--- TASK INSTRUCTIONS ---
Please pick up the FiftyOne model evaluation guide below where it stops and write the next part.

Evaluate Model Predictions in FiftyOne
Key Directives
ALWAYS follow these rules:
1. Check if dataset exists and has required fields
list_datasets()
set_context(dataset_name="my-dataset")
dataset_summary(name="my-dataset")
Verify the dataset has both prediction and ground truth fields of compatible types.
2. Install evaluation plugin if not available
list_plugins()
# If @voxel51/evaluation not listed:
download_plugin(url_or_repo="voxel51/fiftyone-plugins", plugin_names=["@voxel51/evaluation"])
enable_plugin(plugin_name="@voxel51/evaluation")
3. Ask user for evaluation parameters
Always confirm with the user:
- Prediction field name
- Ground truth field name
- Evaluation key (unique identifier for this evaluation)
- Evaluation method (coco, open-images, simple, top-k, binary)
- Whether to compute mAP (for detection tasks)
4. Launch App for evaluation operators
launch_app(dataset_name="my-dataset")
5. Close app when done
close_app()
Workflow
Step 1: Verify Dataset and Fields
list_datasets()
set_context(dataset_name="my-dataset")
dataset_summary(name="my-dataset")
Review:
- Sample count
- Available label fields and their types
- Identify prediction field (model outputs)
- Identify ground truth field (annotations)
Label Types and Compatible Evaluations:
| Label Type | Evaluation Method | Supported Methods |
|------------|-------------------|-------------------|
| Detections | evaluate_detections() | coco, open-images |
| Polylines | evaluate_detections() | coco, open-images |
| Keypoints | evaluate_detections() | coco, open-images |
| TemporalDetections | evaluate_detections() | activitynet |
| Classification | evaluate_classifications() | simple, top-k, binary |
| Segmentation | evaluate_segmentations() | simple |
| Regression | evaluate_regressions() | simple |
Step 2: Ensure Evaluation Plugin is Installed
list_plugins()
If @voxel51/evaluation is not in the list:
download_plugin(
url_or_repo="voxel51/fiftyone-plugins",
plugin_names=["@voxel51/evaluation"]
)
enable_plugin(plugin_name="@voxel51/evaluation")
Step 3: Launch App
launch_app(dataset_name="my-dataset")
Step 4: Run Evaluation
Ask user for:
- Prediction field (
pred_field) - Ground truth field (
gt_field) - Evaluation key (
eval_key) - must be unique identifier - Evaluation method
execute_operator(
operator_uri="@voxel51/evaluation/evaluate_model",
params={
"pred_field": "predictions",
"gt_field": "ground_truth",
"eval_key": "eval",
"method": "coco",
"iou": 0.5,
"compute_mAP": true
}
)
Step 5: View Results
After evaluation, the dataset will have new fields:
{eval_key}_tp- True positive count per sample{eval_key}_fp- False positive count per sample{eval_key}_fn- False negative count per sample
View only samples with false positives:
set_view(filters={"eval_fp": {"$gt": 0}})

--- DATASET ROWS ---
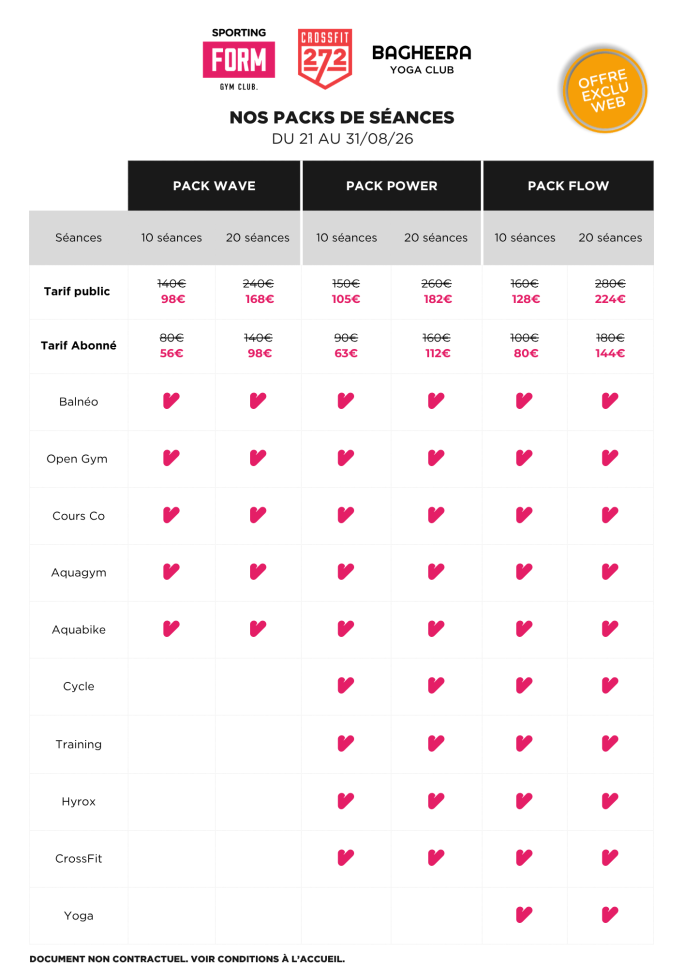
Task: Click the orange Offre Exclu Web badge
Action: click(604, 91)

==

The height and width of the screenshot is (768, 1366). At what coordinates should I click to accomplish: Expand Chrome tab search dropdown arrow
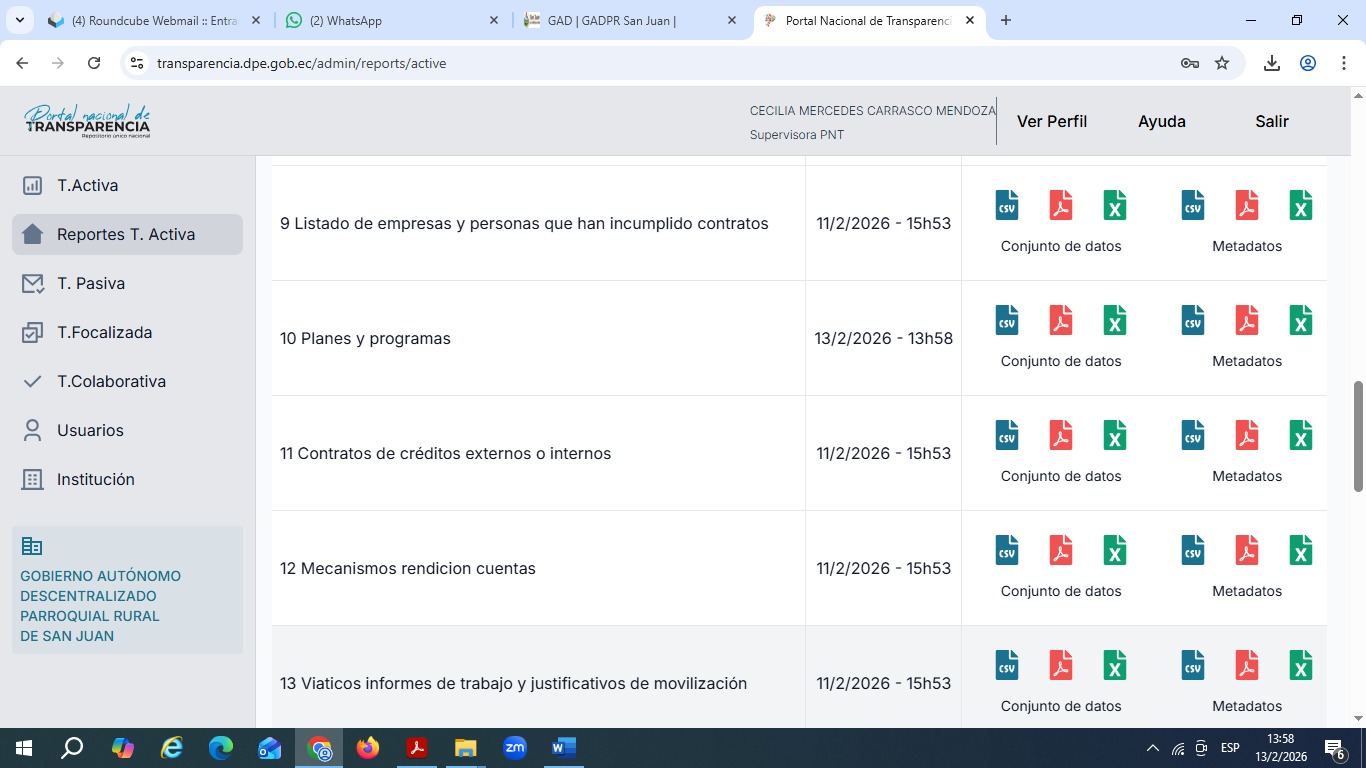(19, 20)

--- RESPONSE ---
Use the Model Evaluation Panel in the App to interactively explore:
- Summary metrics (mAP, precision, recall)
- Confusion matrices
- Per-class performance
- Scenario analysis
Step 6: View Evaluation Patches (TP/FP/FN)
To examine individual true positives, false positives, and false negatives, guide users to the Python SDK:
import fiftyone as fo
dataset = fo.load_dataset("my-dataset")
# Convert to evaluation patches view
eval_patches = dataset.to_evaluation_patches("eval")
# Count by type
print(eval_patches.count_values("type"))
# Output: {'fn': 246, 'fp': 4131, 'tp': 986}
# View only false positives
fp_view = eval_patches.match(F("type") == "fp")
session = fo.launch_app(view=fp_view)
Step 7: Clean Up
close_app()
Evaluation Types
Detection Evaluation
For Detections, Polylines, Keypoints labels.
COCO-style (default):
execute_operator(
operator_uri="@voxel51/evaluation/evaluate_model",
params={
"pred_field": "predictions",
"gt_field": "ground_truth",
"eval_key": "eval_coco",
"method": "coco",
"iou": 0.5,
"classwise": true,
"compute_mAP": true
}
)
| Parameter | Type | Default | Description |
|-----------|------|---------|-------------|
| iou | float | 0.5 | IoU threshold for matching |
| classwise | bool | true | Only match objects with same class |
| compute_mAP | bool | false | Compute mAP, mAR, and PR curves |
| use_masks | bool | false | Use instance masks for IoU (if available) |
| iscrowd | string | null | Attribute name for crowd annotations |
| iou_threshs | string | null | Comma-separated IoU thresholds for mAP |
| max_preds | int | null | Max predictions per sample for mAP |
Open Images-style:
execute_operator(
operator_uri="@voxel51/evaluation/evaluate_model",
params={
"pred_field": "predictions",
"gt_field": "ground_truth",
"eval_key": "eval_oi",
"method": "open-images",
"iou": 0.5
}
)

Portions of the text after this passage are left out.